If a statute should give the right to take exceptions to the government, I believe it would be impossible to maintain that the prisoner would be protected by the Constitution from being tried again. He no more would be put in jeopardy a second time when retried because of a mistake of law in his favor, than he would be when retried for a mistake that did him harm. It cannot matter that the prisoner procures the second trial. In a capital case, like Hopt v. Utah, a man cannot waive, and certainly will not be taken to waive without meaning it, fundamental constitutional rights. Thomspon v. Utah, 170 U.S. 343, 353, 354, 42 L. ed. 1061, 18 Sup. Ct. Rep. 620. Usually no such waiver is expressed or thought of. Moreover, it cannot be imagined that the law would deny to a prisoner the correction of a fatal error unless he should waive other rights so important as to be saved by an express clause in the Constitution of the United States.

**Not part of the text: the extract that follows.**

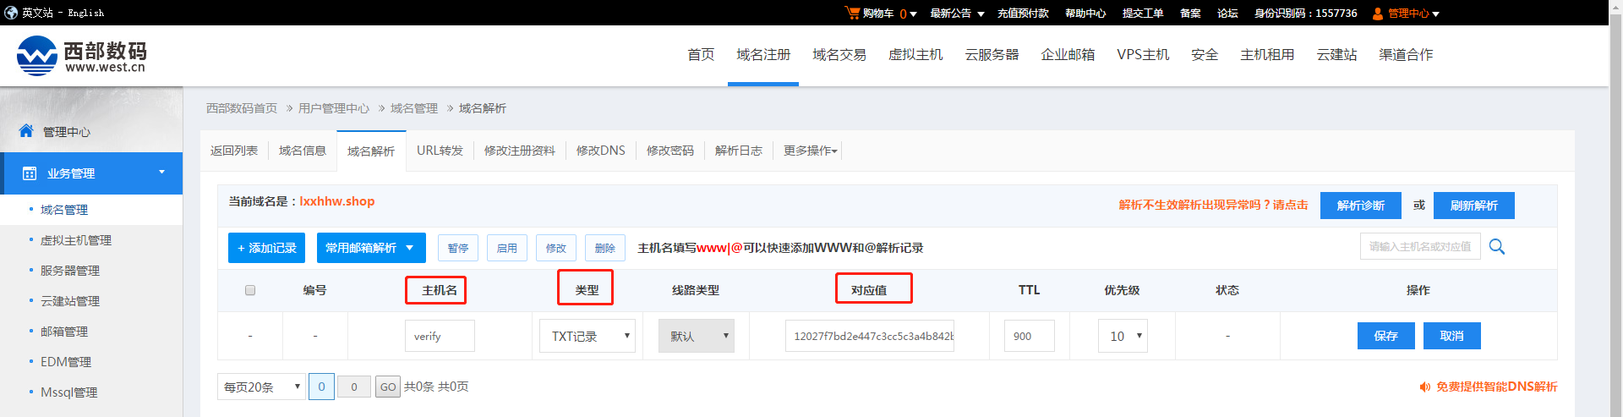1623x417 pixels.
Task: Click the 业务管理 grid icon
Action: [30, 173]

It might be said that when the prisoner takes exceptions he only is trying to get rid of a jeopardy that already exists,-that so far as the verdict is in his favor, as when he is found guilty of manslaughter upon an indictment for murder, according to some decisions he will keep it, and can be retried only for the less offense, so that the jeopardy only is continued to the extent that it already has been determined against him, and is continued with a chance of escape. I believe the decisions referred to to be wrong, but, assuming them to be right, we must consider his position at the moment when his exceptions are sustained. The first verdict has been set aside. The jeopardy created by that is at an end, and the question as, What shall be done with the prisoner? Since at that moment he no longer is in jeopardy from the first verdict, if a second trial in the same case is a second jeopardy even as to the less offense, he has a right to go free. In view of these difficulties it has been argued that, on principle, he has that right if a mistake of law is committed at the first trial. 1 Bishop, Crim. Law, 5th ed. §§ 999, 1047. But even Mr. Bishop admits that the decisions are otherwise, and the point is settled in this court by the cases cited above. That fetish happily being destroyed, the necessary alternative is that the Constitution permits a second trial in the same case. The reason, however, is not the fiction that a man is not in jeopardy, in case of a misdirection, for it must be admitted that he is in jeopardy, even when the error is patent on the face of the record; as when he is tried on a defective indictment, if judgment is not arrested. United States v. Ball, 163 U.S. 662, 41 L. ed. 300, 16 Sup. Ct. Rep. 1192. Moreover, if the fiction were true it would be equally true when the misdirection was in favor of the prisoner. The reason, I submit, is that there can be but one jeopardy in one case. I have seen no other, except the suggestion of waiver, and that I think cannot stand.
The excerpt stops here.